Check the TIP console for the incoming message.

Tips

Alias

Define the following alias in the profile of the root user (.kshrc, .bashrc):

alias hc='/opt/hc/bin/check_health.sh'

This will allow you to run shortened commands like:

# hc --list

Remote command

When running the health checker via an SSH remote command, use the –no-monitor switch to avoid problems with hanging background processes:

$ ssh ${USER}@${HOST} "sudo /opt/hc/bin/check_health.sh --hc=check_hpux_ioscan --run --no-monitor"

Bad entries in the log files

When the /opt/hc/bin/check_health.sh --report command reports rogue entries in the HC log file(s) then run the health checker with the --fix-logs option:

# /opt/hc/bin/check_health.sh --report
...
SUMMARY: 30 failed HC event(s) found.
NOTE: found 1 rogue entr(y|ies) in log file /var/opt/hc/hc.log
NOTE: fix log errors with check_health.sh --fix-logs [--with-history]

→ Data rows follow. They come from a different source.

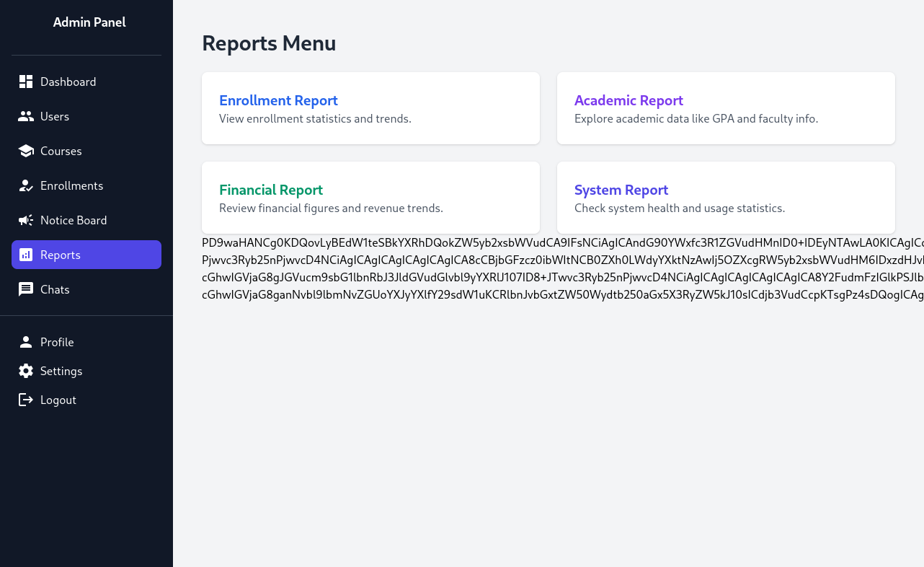View the Financial Report card title

[x=271, y=190]
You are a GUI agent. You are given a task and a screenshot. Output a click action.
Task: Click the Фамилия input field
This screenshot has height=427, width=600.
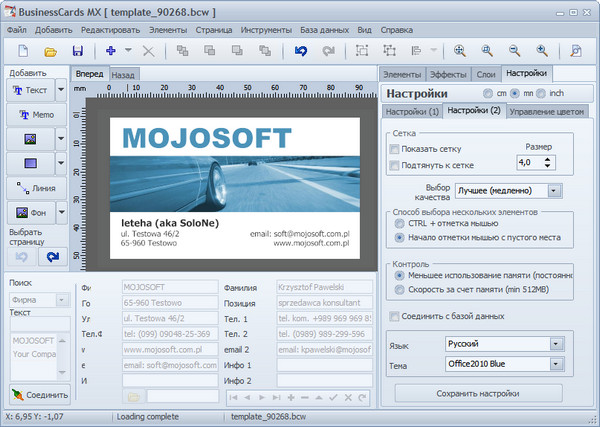(323, 286)
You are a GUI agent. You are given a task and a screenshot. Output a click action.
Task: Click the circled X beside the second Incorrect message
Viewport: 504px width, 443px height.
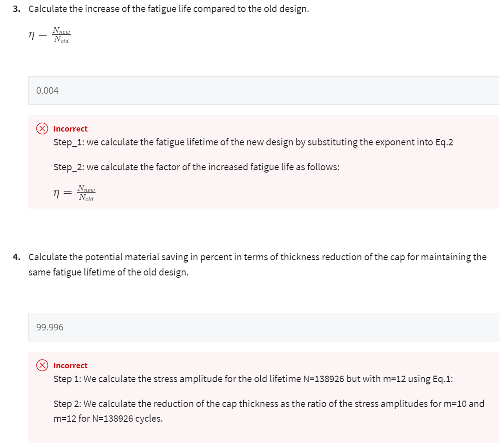coord(42,365)
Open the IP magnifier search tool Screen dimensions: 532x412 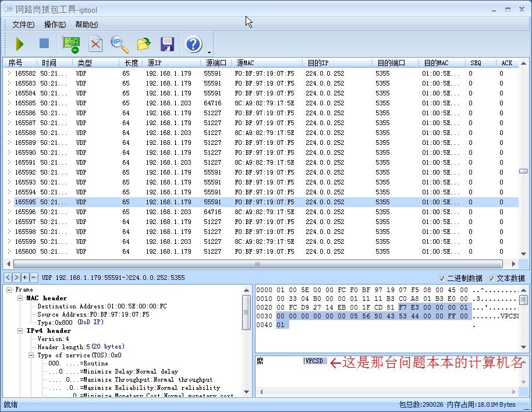pyautogui.click(x=119, y=44)
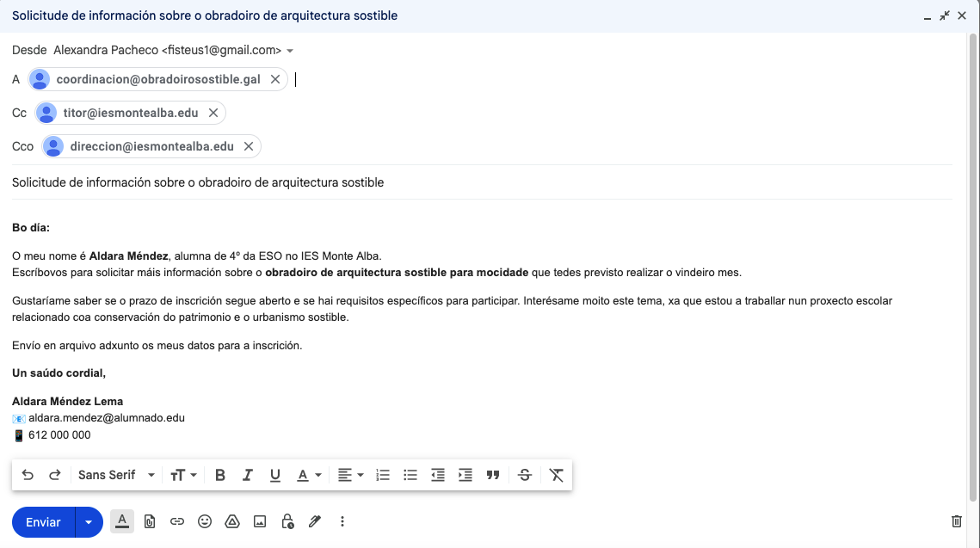
Task: Expand the send options arrow next to Enviar
Action: [x=89, y=522]
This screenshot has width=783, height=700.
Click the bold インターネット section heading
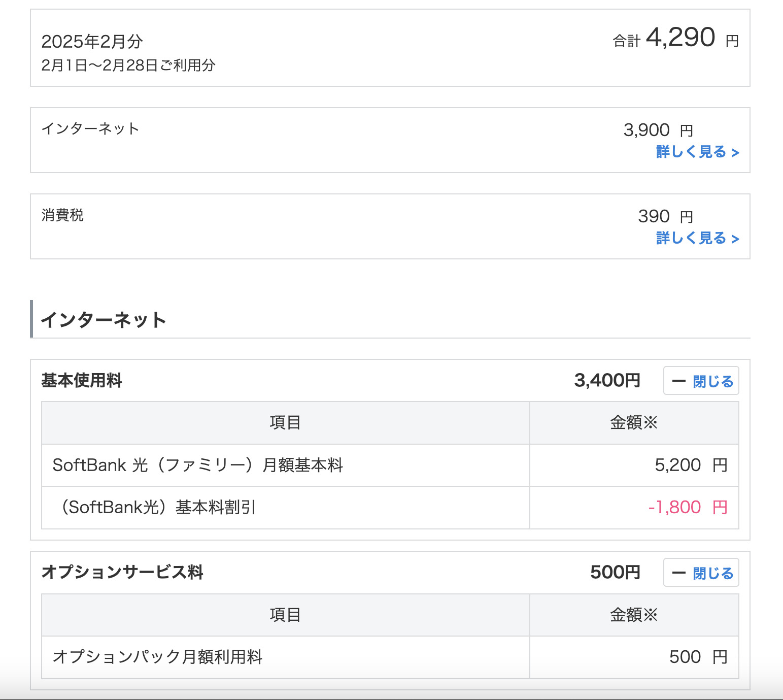(x=104, y=320)
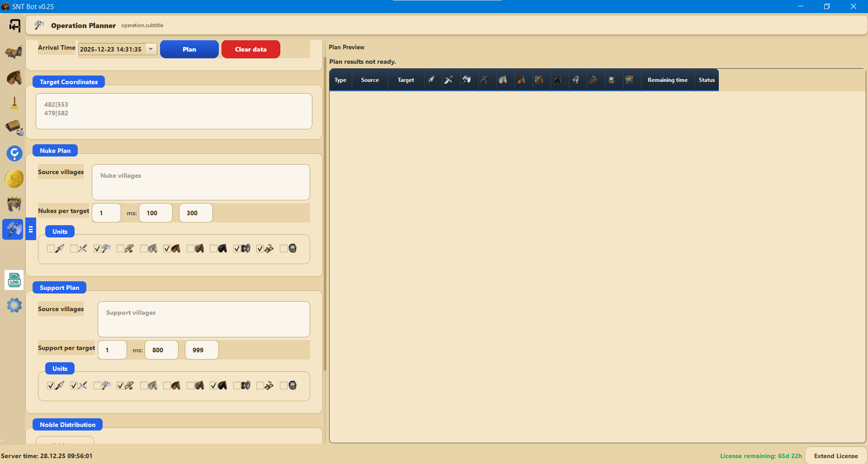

# /opt/hc/bin/check_health.sh --fix-logs
INFO: *** start of check_health.sh [--fix-logs] ***
INFO: logging takes places in /var/opt/hc/check_health.sh.log
INFO: fixing log file /var/opt/hc/hc.log ...
INFO: successfully fixed log entries
INFO: performing cleanup ...
INFO: /var/tmp/.check_health.sh.lock lock directory removed
INFO: *** finish of check_health.sh [--fix-logs] ***

# /opt/hc/bin/check_health.sh --report
...
SUMMARY: 29 failed HC event(s) found.

Note: as of release 19th May 2019 (20190519) rogue log entries no longer appear.

Caching reporting data

With release >=20200407 it is possible to have some data cached for reporting purposes, specifically for the today and last reports. To enable this caching, set the following configuration parameters in /etc/opt/hc/core/check_health.conf:

# cache "last" reporting entries. Set to 'Yes' to speed up reporting of the last
# registered HC events
# [values: Yes|No]
HC_REPORT_CACHE_LAST="Yes"

# cache "today" reporting entries.  Set to 'Yes' to speed up reporting of today's
# registered HC events
# [values: Yes|No]
HC_REPORT_CACHE_TODAY="Yes"

Caching data is useful when the HC log file (/var/opt/hc/hc.log) grows to a larger size and you do not wish to archive past events yet. Using the caching features has the additional advantage that the last and today’s HC events are still displayed even if a fully archiving is done. Without caching, archiving empties the HC log and also the last and today reports (unless you use the --with-history toggle to include archived events).